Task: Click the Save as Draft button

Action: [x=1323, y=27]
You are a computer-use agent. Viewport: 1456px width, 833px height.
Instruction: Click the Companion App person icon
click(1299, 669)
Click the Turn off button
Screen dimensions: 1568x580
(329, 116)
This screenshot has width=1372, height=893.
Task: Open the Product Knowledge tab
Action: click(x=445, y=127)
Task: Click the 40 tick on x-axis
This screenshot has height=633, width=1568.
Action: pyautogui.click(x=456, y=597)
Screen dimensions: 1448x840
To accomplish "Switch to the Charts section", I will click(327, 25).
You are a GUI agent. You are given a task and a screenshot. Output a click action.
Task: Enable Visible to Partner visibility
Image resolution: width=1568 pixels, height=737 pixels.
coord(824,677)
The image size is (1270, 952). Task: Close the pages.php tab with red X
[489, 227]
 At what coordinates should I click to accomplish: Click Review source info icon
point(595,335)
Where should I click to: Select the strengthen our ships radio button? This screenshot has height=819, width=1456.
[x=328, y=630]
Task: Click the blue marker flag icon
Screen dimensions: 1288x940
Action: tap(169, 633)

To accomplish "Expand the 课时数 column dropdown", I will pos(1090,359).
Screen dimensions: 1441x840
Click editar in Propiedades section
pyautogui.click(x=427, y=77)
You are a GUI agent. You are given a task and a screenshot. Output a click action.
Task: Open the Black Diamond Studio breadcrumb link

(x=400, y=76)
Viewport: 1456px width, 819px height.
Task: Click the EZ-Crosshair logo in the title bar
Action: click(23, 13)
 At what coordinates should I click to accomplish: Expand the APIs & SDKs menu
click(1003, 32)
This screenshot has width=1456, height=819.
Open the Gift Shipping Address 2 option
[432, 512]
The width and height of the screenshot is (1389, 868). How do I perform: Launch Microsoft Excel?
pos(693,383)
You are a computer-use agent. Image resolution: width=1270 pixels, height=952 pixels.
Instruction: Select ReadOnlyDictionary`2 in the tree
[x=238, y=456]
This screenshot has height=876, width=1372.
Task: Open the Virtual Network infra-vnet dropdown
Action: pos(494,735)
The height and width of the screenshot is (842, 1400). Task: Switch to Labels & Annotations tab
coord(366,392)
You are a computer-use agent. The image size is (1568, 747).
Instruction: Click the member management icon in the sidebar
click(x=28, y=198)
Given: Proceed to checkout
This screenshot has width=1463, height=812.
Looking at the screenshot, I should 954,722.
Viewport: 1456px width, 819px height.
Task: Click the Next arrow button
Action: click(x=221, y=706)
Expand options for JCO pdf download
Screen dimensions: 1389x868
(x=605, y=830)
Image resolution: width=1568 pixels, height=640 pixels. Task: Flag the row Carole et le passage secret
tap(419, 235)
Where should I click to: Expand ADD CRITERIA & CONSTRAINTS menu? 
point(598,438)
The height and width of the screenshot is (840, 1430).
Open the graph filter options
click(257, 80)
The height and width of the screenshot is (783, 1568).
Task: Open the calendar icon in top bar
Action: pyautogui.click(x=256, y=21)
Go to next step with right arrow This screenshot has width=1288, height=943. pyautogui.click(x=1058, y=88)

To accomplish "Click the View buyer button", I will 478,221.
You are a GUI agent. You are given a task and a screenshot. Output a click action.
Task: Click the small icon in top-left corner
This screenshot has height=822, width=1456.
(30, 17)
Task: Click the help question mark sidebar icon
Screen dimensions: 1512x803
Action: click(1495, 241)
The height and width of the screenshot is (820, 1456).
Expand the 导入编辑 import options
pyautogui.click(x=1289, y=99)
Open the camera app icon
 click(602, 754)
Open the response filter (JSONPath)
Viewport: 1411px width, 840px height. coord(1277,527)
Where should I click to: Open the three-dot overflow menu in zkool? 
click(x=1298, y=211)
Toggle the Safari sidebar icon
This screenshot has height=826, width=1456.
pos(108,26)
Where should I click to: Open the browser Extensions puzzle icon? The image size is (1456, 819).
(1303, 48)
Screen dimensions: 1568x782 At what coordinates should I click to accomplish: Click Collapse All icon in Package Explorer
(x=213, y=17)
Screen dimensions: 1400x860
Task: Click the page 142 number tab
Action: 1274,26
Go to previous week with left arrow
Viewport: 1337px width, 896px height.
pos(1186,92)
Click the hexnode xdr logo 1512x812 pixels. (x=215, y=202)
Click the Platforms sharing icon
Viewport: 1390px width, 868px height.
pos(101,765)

---*---

Action item> What is the number of lines in the entries above that contain the string "computer"? Reply with the number and nothing more.

Answer space> 3